Single by Suicideboys featuring Bones

from the album Thy Kingdom Come
- Released: June 20, 2025
- Genre: Horrorcore; trap; memphis rap;
- Length: 4:14
- Label: G*59
- Songwriters: Scott Arceneaux Jr.; Aristos Petrou;
- Producer: Budd Dwyer

Suicideboys singles chronology
| "Self-Inflicted" (2025) | "Now and at the Hour of Our Death" (2025) |  |

Bones singles chronology
| "CelebrityDeathmatch" (2025) | "Now and at the Hour of Our Death" (2025) | "HellInACell" (2025) |

Music video
- "Now and at the Hour of Our Death" on YouTube

= Now and at the Hour of Our Death =

2025 single by Suicideboys featuring Bones

"Now and at the Hour of Our Death" is a song by American hip hop duo Suicideboys, released on June 20, 2025 as the second single from their fifth studio album Thy Kingdom Come (2025). It features American rapper Bones.

==Composition==
The song contains trap production, over which the rappers center around murder, suicide, and drug use. The style has been compared to that of Cypress Hill.

☆ ☆ ☆

**TASK REQUIREMENTS:** Please write out the song article word for word, starting with "Bones singles chronology" and going on through "American rapper Bones.".

**GIVEN MATERIAL:**
☆ ☆ ☆

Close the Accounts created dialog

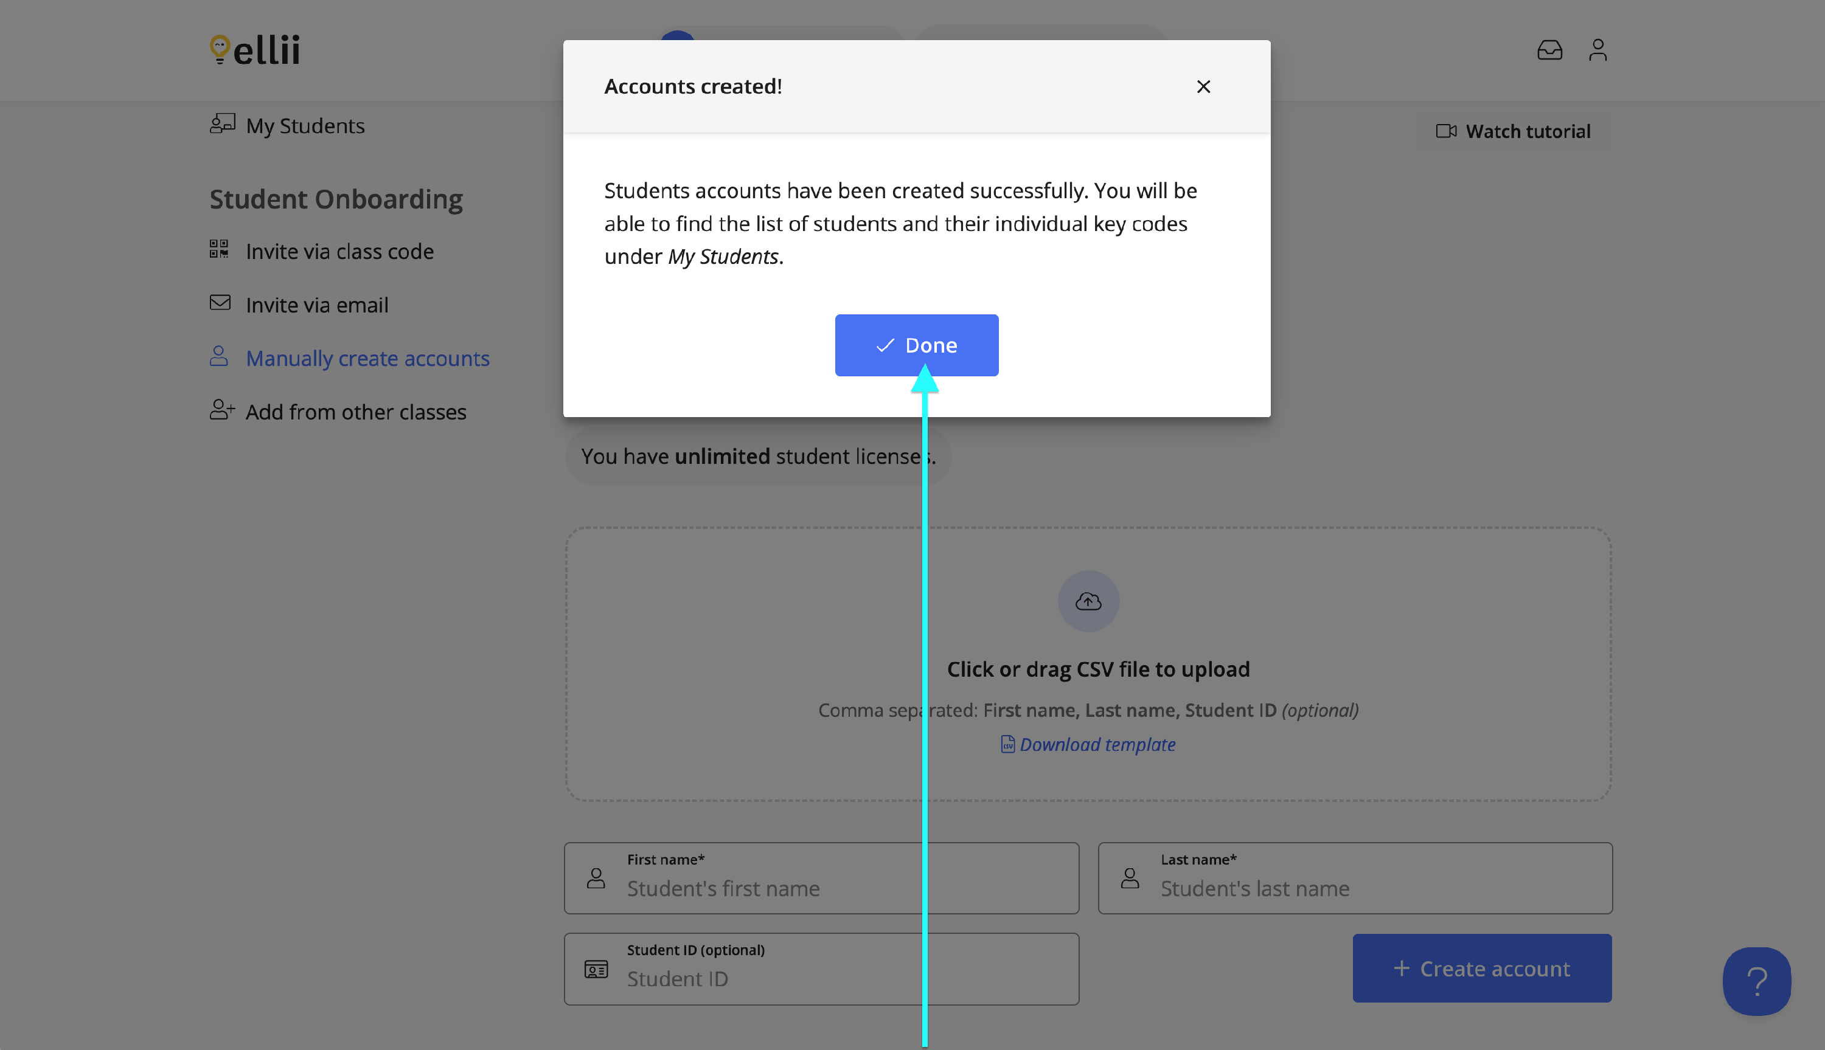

☆ ☆ ☆

**RESPONSE:**
Bones singles chronology
| "CelebrityDeathmatch" (2025) | "Now and at the Hour of Our Death" (2025) | "HellInACell" (2025) |

Music video
- "Now and at the Hour of Our Death" on YouTube

= Now and at the Hour of Our Death =

2025 single by Suicideboys featuring Bones

"Now and at the Hour of Our Death" is a song by American hip hop duo Suicideboys, released on June 20, 2025 as the second single from their fifth studio album Thy Kingdom Come (2025). It features American rapper Bones.